Promoviendo el arte, la cultura y el análisis

Zapopan, Jalisco, México


​Este agente (Ernesto, interpretado por César Gascón) ejerce su tiranía ante los personajes que representan los sectores vulnerables de la sociedad, aunque sea por estereotipo, no afirmo que lo sean de facto:


El hombre mayor (Don Andrés, interpretado por Jesús Hernández), la mujer (Perla, interpretada por Paola Moncal), el joven (Gitano, interpretado por Cristian Lira), el homosexual (Mariachi, interpretado por José Jaime Argote).
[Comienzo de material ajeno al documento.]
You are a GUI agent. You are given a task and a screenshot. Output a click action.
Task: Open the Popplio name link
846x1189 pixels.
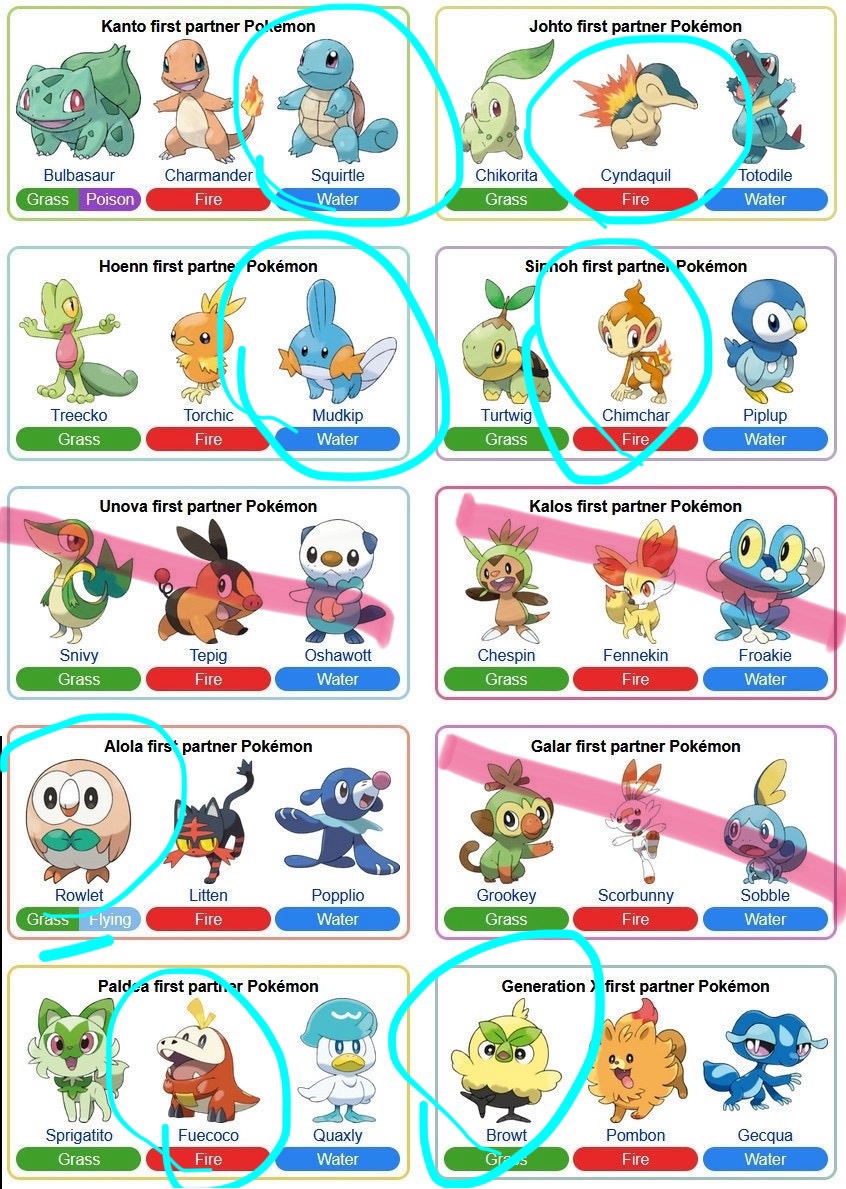click(337, 895)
​El hombre mayor representa la figura de autoridad, el hombre que alguna vez fue fuerte y que, en la imaginación del agresor, por esta cualidad, seguramente fue un hombre violento en su juventud. Ahora lo percibe a su merced y él se percibe a sí mismo como vengador. Tiene que ser así. Un hombre violento concibe el mundo como un lugar en el que tiene que imponer su voluntad o aceptar la imposición de otros.


La imposición conlleva violencia, doblegar el espíritu a través de la agresión física (golpes, empujones, etc.) o psicológica (insultos, gritos, amenazas).La mujer representa la experiencia de amor primigenia que por alguna razón golpeó la personalidad, si no es que la rompió por completo.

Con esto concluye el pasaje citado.